TASK DESCRIPTION:
Show every line of the data that contains the string "toolbar", copying each line in full. Case counts.
============================================================
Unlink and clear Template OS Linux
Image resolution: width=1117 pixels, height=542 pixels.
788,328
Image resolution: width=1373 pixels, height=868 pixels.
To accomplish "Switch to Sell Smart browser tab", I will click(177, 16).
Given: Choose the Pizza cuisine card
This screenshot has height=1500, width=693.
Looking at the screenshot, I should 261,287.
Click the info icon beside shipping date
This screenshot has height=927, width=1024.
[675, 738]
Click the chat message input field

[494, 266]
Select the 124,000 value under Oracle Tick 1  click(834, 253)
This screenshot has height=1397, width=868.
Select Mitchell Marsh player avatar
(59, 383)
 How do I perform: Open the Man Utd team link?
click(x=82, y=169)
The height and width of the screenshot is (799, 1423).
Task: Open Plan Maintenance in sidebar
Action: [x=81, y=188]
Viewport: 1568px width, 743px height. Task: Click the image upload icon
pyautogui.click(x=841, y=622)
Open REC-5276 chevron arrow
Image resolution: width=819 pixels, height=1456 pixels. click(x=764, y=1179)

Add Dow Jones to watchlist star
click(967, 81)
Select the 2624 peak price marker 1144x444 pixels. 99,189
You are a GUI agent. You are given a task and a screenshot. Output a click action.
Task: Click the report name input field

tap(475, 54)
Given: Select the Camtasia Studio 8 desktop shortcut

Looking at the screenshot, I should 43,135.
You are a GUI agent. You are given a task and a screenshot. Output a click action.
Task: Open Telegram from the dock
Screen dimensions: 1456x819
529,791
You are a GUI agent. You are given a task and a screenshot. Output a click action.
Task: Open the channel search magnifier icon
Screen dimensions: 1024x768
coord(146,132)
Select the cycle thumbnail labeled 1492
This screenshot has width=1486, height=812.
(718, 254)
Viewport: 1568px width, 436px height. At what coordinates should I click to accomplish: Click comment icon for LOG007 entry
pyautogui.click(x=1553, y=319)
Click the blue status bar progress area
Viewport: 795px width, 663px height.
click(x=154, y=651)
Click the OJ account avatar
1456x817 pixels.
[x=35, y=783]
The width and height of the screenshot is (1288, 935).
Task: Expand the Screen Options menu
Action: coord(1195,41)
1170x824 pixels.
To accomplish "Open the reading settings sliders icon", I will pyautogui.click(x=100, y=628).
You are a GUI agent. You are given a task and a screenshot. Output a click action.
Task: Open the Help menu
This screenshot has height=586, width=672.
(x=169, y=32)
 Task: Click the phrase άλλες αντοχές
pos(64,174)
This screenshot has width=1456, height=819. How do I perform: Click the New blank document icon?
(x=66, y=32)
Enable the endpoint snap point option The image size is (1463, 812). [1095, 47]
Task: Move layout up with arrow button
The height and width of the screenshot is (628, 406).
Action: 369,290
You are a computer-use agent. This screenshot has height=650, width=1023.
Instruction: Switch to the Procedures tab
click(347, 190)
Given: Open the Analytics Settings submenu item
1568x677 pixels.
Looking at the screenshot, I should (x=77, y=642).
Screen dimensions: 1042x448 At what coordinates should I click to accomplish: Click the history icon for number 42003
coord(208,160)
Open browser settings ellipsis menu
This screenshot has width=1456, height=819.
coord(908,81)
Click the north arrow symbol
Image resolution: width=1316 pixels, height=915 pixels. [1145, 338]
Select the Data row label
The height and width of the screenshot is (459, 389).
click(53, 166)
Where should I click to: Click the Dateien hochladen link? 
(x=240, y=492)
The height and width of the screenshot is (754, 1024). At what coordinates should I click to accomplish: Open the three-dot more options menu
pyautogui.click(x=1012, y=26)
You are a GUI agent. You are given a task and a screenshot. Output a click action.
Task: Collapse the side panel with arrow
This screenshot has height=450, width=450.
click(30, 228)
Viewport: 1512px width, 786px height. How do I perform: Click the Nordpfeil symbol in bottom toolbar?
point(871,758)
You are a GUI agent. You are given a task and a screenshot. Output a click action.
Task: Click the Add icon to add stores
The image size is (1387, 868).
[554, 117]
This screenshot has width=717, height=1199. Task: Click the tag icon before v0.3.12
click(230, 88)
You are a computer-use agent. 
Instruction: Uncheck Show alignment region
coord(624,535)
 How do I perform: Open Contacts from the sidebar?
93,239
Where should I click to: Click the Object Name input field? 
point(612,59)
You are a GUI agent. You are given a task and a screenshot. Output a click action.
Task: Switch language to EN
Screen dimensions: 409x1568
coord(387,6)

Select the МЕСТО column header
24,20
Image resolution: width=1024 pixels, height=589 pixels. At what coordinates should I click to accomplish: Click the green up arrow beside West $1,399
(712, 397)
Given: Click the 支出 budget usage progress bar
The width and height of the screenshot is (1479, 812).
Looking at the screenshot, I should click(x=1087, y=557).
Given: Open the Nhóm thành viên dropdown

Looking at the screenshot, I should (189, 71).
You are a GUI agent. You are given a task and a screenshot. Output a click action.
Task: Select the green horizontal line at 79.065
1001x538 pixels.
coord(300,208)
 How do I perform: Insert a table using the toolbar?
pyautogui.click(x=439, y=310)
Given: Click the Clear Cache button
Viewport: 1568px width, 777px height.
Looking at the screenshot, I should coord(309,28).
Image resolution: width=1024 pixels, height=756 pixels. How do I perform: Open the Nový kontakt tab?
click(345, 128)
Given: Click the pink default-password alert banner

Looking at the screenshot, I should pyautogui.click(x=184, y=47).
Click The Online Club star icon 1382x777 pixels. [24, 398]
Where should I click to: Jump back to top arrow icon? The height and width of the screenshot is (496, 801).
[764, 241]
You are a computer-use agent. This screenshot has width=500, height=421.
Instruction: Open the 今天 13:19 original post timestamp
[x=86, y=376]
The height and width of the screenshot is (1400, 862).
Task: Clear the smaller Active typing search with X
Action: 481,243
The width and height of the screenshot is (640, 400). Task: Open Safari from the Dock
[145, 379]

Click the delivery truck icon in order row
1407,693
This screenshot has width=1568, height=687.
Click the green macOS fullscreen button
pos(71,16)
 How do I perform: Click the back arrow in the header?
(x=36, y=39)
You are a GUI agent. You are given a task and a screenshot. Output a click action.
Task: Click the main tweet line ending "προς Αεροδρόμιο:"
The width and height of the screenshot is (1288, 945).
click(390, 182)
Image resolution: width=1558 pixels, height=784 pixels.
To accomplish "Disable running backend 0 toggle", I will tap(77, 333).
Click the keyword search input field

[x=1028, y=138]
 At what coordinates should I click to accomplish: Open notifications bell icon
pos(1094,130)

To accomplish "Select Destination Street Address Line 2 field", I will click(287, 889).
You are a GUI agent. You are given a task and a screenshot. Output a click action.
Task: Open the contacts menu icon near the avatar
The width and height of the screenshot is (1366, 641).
============================================================
RESULT OF THIS EXERCISE:
Viewport: 1512px width, 786px height. How do I perform: Click the Nordpfeil symbol in bottom toolbar?
 How do I perform: Insert a table using the toolbar?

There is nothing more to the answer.